== Dataset ==
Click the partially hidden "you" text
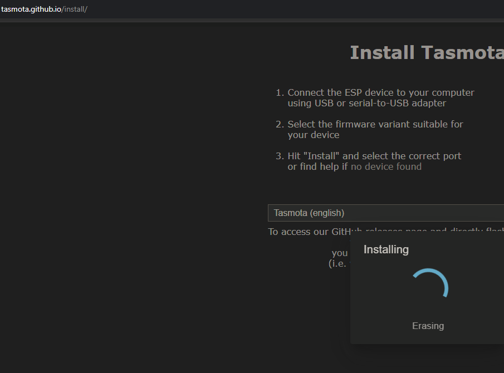The height and width of the screenshot is (373, 504). (x=339, y=253)
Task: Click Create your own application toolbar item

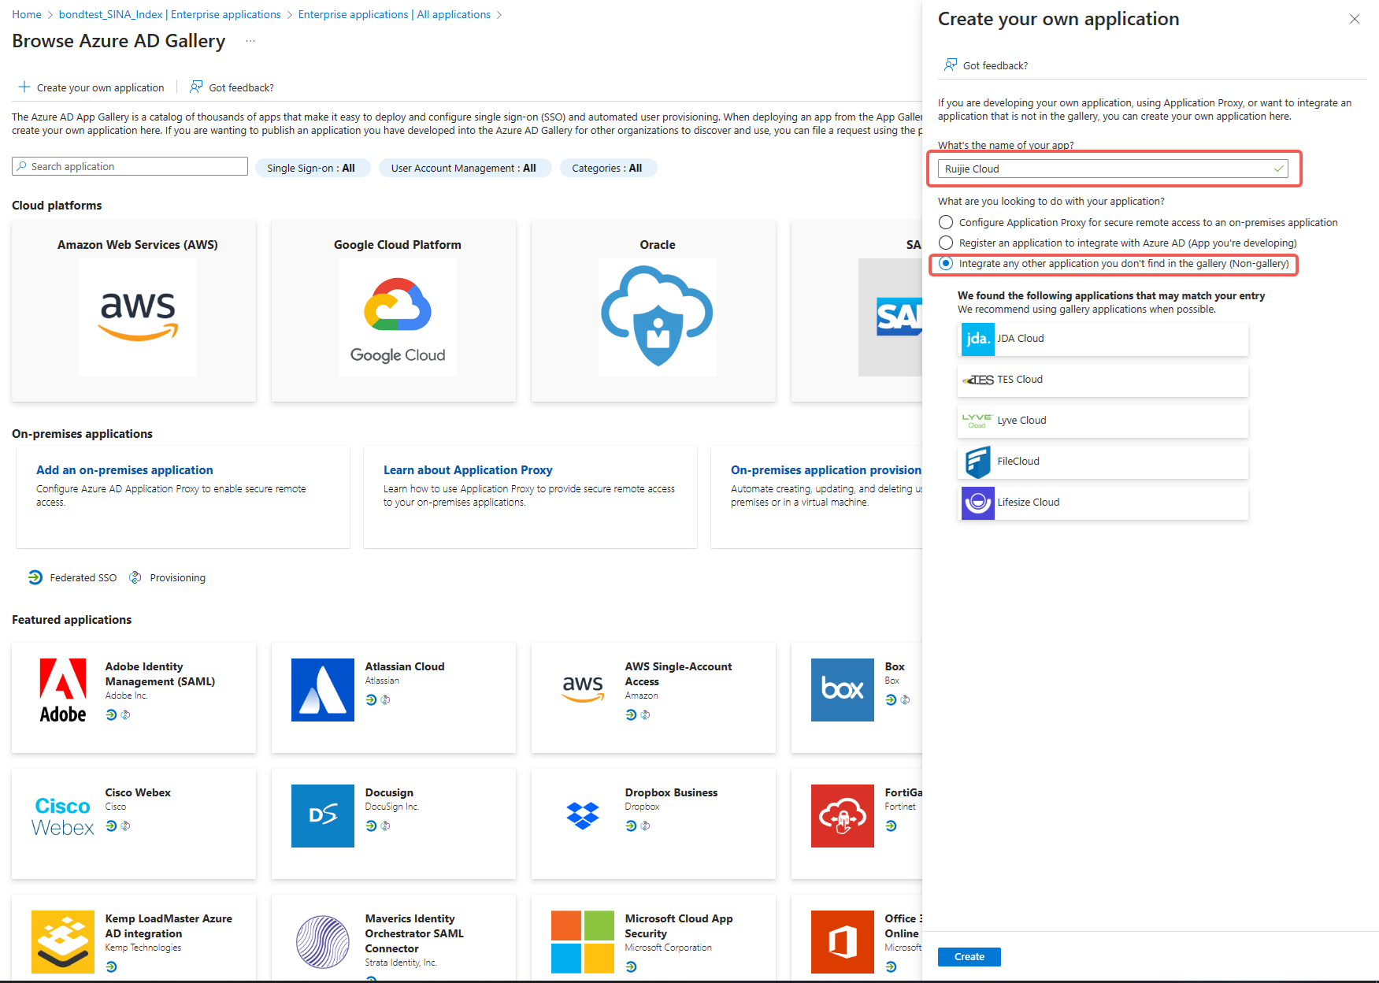Action: (92, 87)
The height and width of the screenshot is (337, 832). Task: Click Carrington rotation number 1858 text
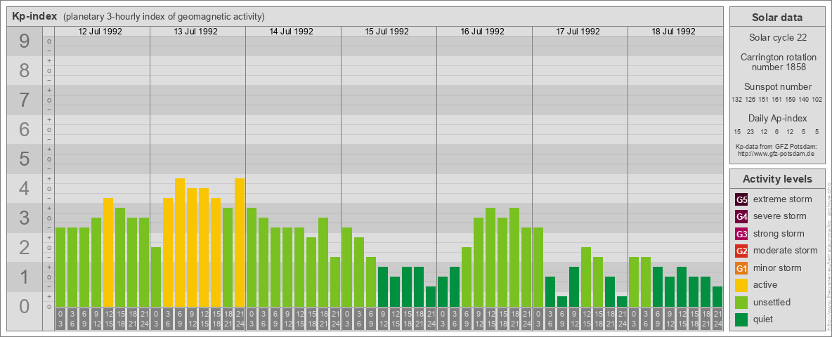[777, 62]
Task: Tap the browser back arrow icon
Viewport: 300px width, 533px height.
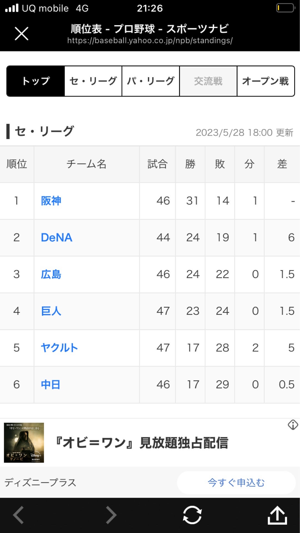Action: pyautogui.click(x=19, y=515)
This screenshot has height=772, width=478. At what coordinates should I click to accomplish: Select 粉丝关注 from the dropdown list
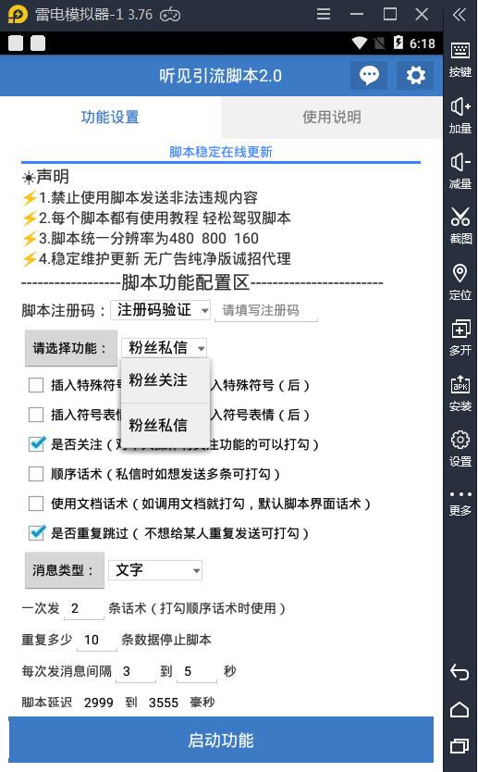point(165,380)
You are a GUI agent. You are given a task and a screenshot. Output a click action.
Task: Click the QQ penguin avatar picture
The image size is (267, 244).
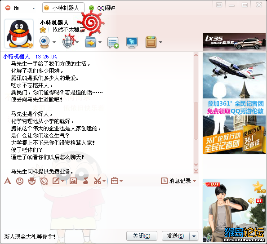tap(19, 34)
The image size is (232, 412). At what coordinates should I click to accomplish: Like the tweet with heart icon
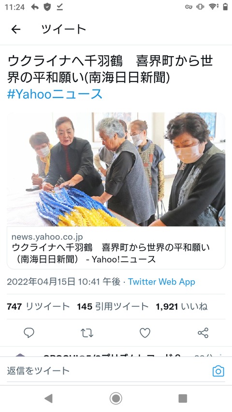[x=145, y=333]
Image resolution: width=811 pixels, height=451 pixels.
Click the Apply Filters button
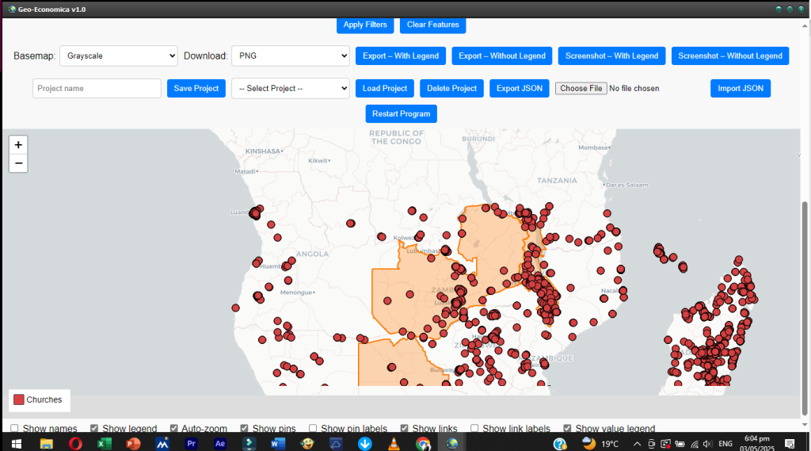click(x=365, y=25)
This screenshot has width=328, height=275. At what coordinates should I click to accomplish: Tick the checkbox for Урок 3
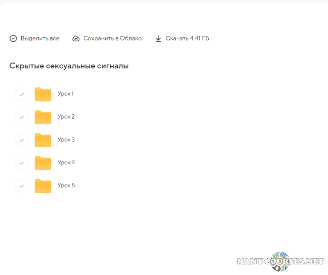[x=21, y=140]
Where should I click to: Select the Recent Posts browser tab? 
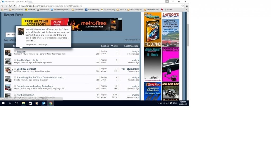(14, 2)
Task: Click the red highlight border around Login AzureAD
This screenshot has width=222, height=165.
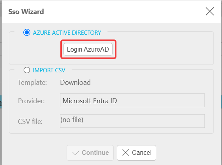Action: (88, 41)
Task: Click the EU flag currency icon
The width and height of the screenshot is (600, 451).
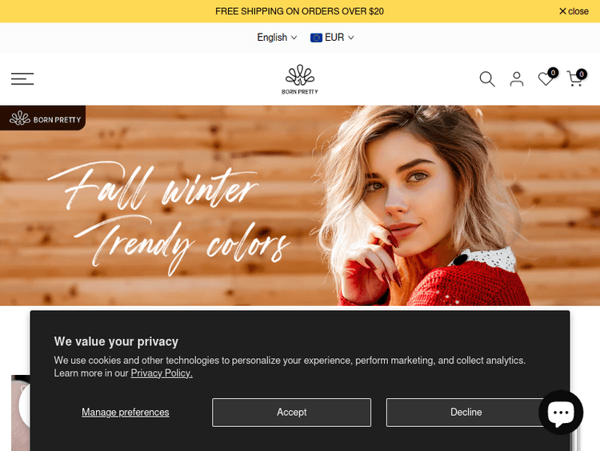Action: click(x=316, y=38)
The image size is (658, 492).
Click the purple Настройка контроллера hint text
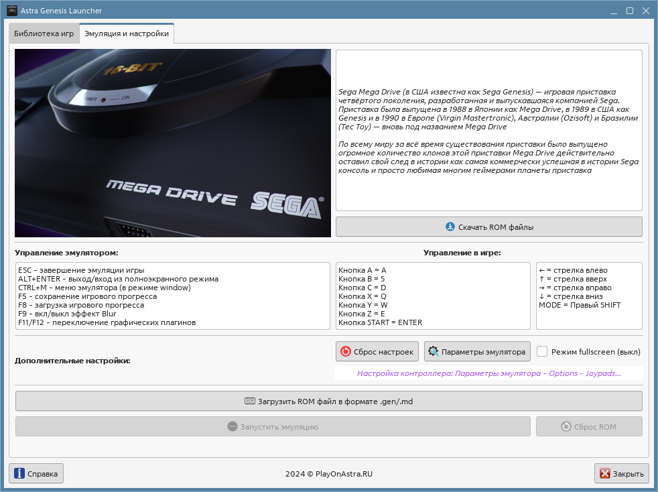pyautogui.click(x=489, y=373)
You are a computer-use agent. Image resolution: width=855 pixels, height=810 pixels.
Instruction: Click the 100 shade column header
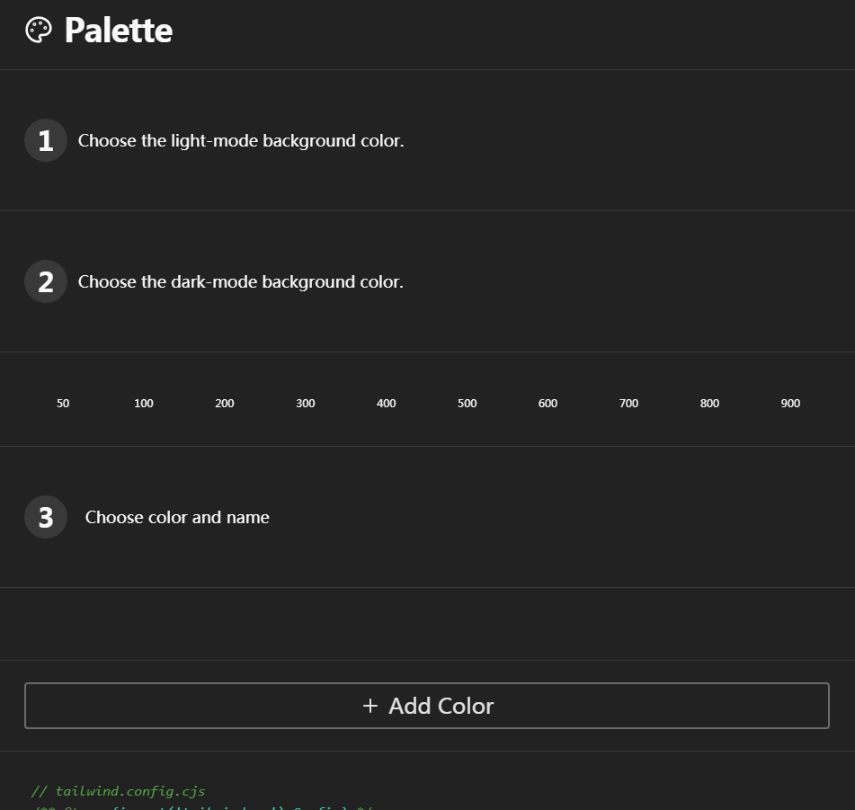[x=144, y=403]
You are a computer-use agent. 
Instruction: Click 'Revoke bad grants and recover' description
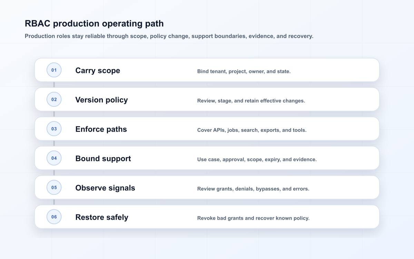pyautogui.click(x=253, y=218)

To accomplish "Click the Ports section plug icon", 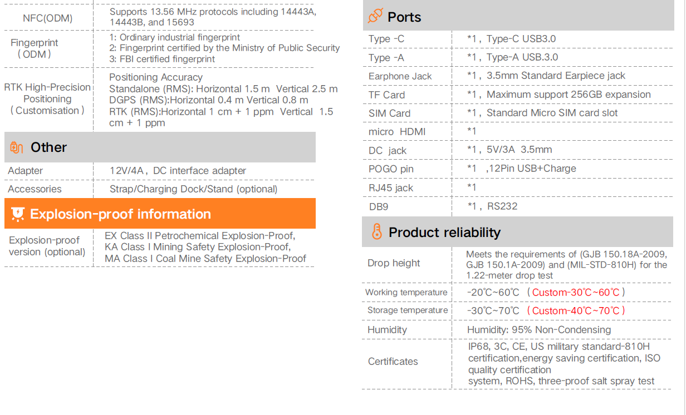I will coord(375,17).
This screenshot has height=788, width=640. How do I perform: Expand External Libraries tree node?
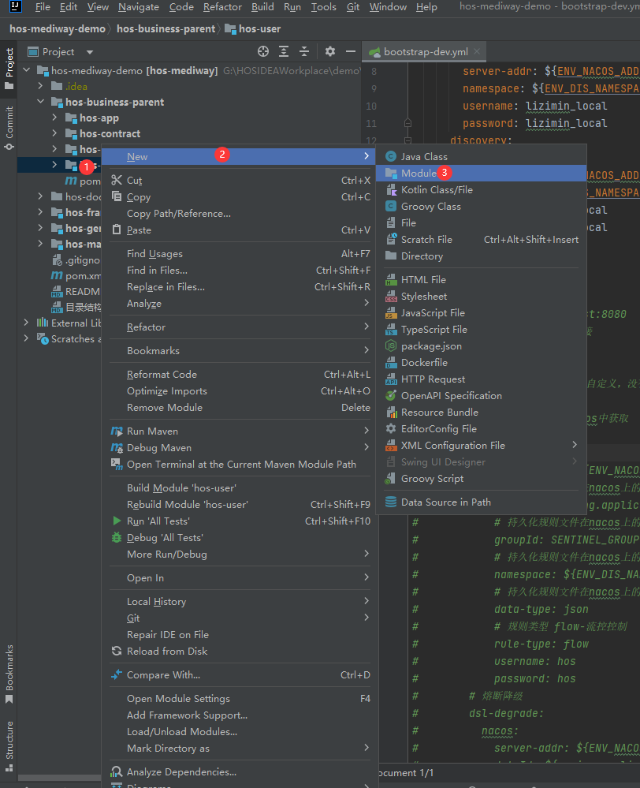pyautogui.click(x=26, y=323)
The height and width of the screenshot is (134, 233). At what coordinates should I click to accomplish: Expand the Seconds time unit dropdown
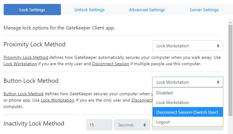click(132, 125)
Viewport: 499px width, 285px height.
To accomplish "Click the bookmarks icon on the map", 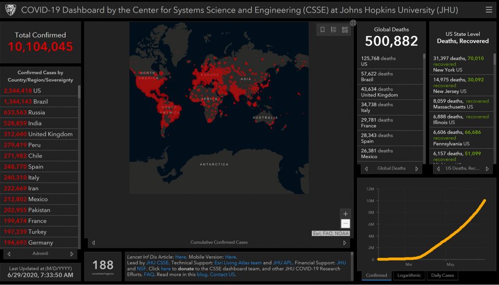I will 322,30.
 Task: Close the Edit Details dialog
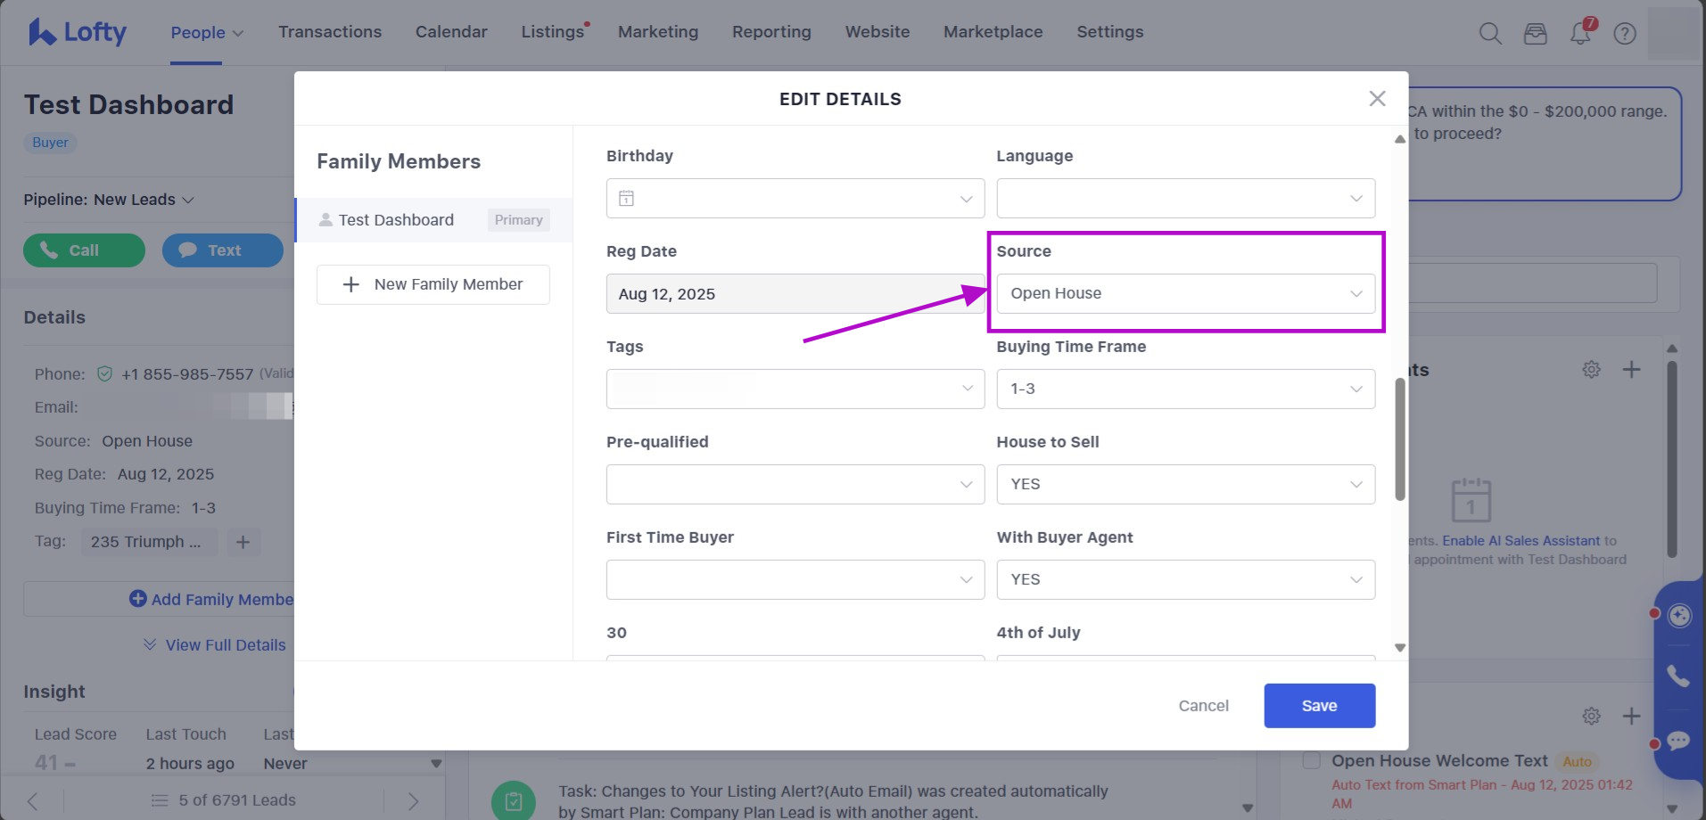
===
If a line in the records above includes the string "pixels", copy it.

Image resolution: width=811 pixels, height=451 pixels.
You are a computer-use agent. Image resolution: width=855 pixels, height=810 pixels.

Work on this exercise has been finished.